Amendments made to the Paid Parental Leave Act 2010 (Cth) effective from 1 January 2020 may have practical implications for some employers. The amended parental leave payment work test (New Work Test) now provides a wider protection for working women employed in industries where it is not safe for them to continue working while pregnant, and no alternative safe job can be provided.

The Paid Parental Leave scheme provides eligible working parents with 18 weeks of paid leave at the national minimum wage rate upon the birth of their child. There are a number of requirements that the working parents must meet to be eligible to receive the payment. One such requirement is the Work Test.

Before the recent amendments, the Work Test required the person to have worked for at least 10 months of the 13 months prior to the birth or adoption of their child and worked at least 330 hours in that 10 month period with no more than an eight week gap between two working days (Old Work Test).

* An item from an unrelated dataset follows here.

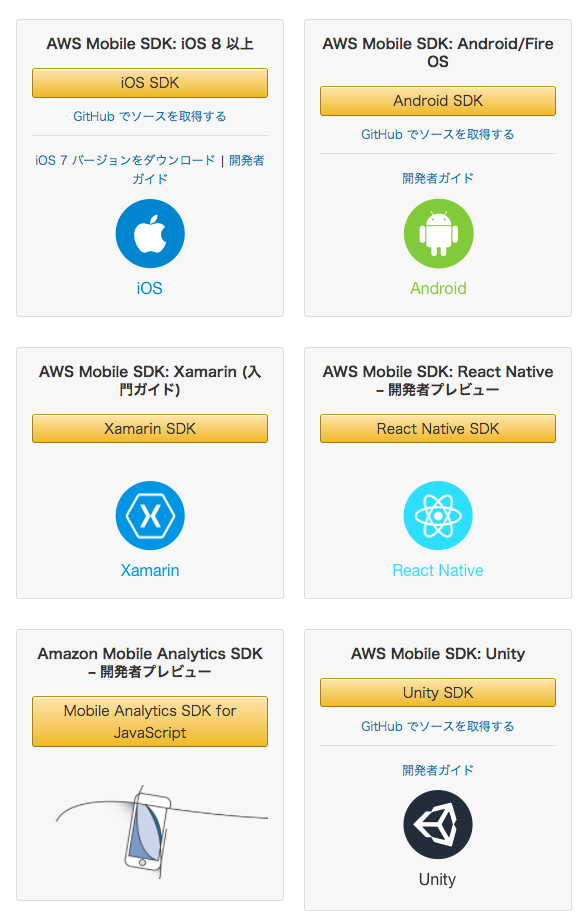
Task: Click the dark Unity cube icon
Action: point(438,824)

The difficulty with the Old Work Test was that it had implications for women who had to take unpaid leave prior to the birth or adoption of their child in circumstances where there was no access to a safe job or paid ‘no safe job’ leave under the National Employment Standards. The implications were that if such circumstances arose, the period of unpaid leave was not considered qualifying work for satisfying the Work Test requirement.

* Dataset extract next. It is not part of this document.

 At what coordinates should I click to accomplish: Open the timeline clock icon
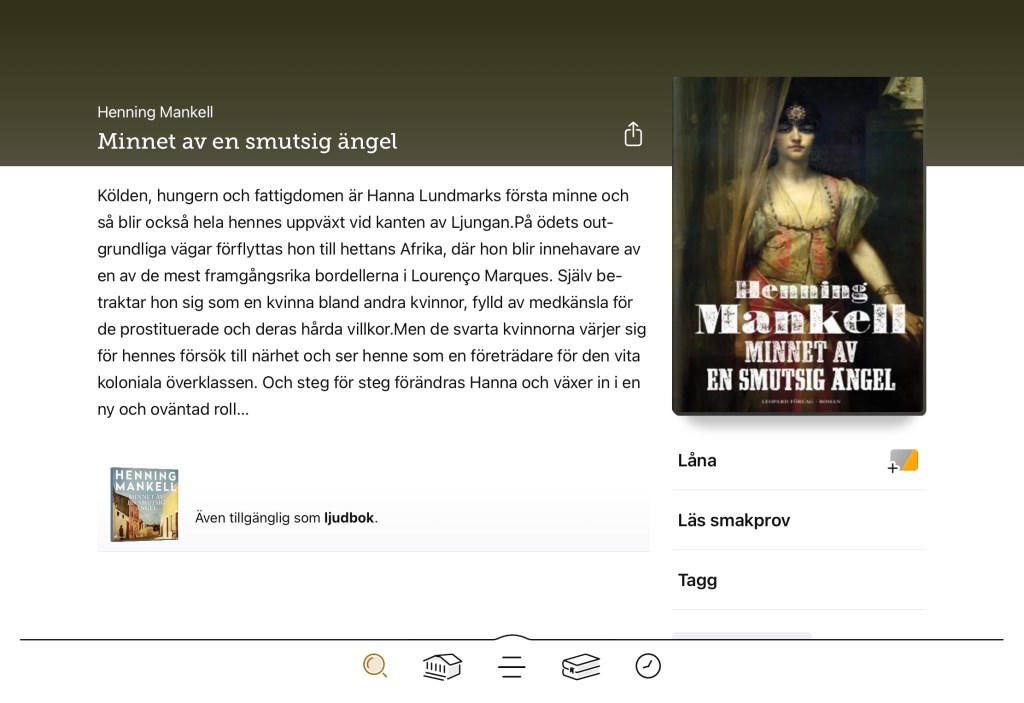(648, 666)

The New Work Test for women employed in positions where it is not safe for them to continue to work during pregnancy was introduced by the Paid Parental Leave Amendment (Work Test) Bill 2019 (Cth). The New Work Test for women in these positions moves the 13 month period to the time period before the pregnant woman had to cease work due to the hazards connected with employment and subsequent risk to her pregnancy. The New Work Test also extends the gap between two working days in the 10 month period for eligible persons to 12 weeks between the two working days.

There is no indication of what may be considered a ‘hazard connected with employment’ or evidentiary requirements that the hazard poses a risk to pregnancy. However, the Minister for Trade, Tourism and Investment Simon Birmingham provided examples of positions where women would benefit from the New Work Test including casual teachers, construction workers, miners and jockeys.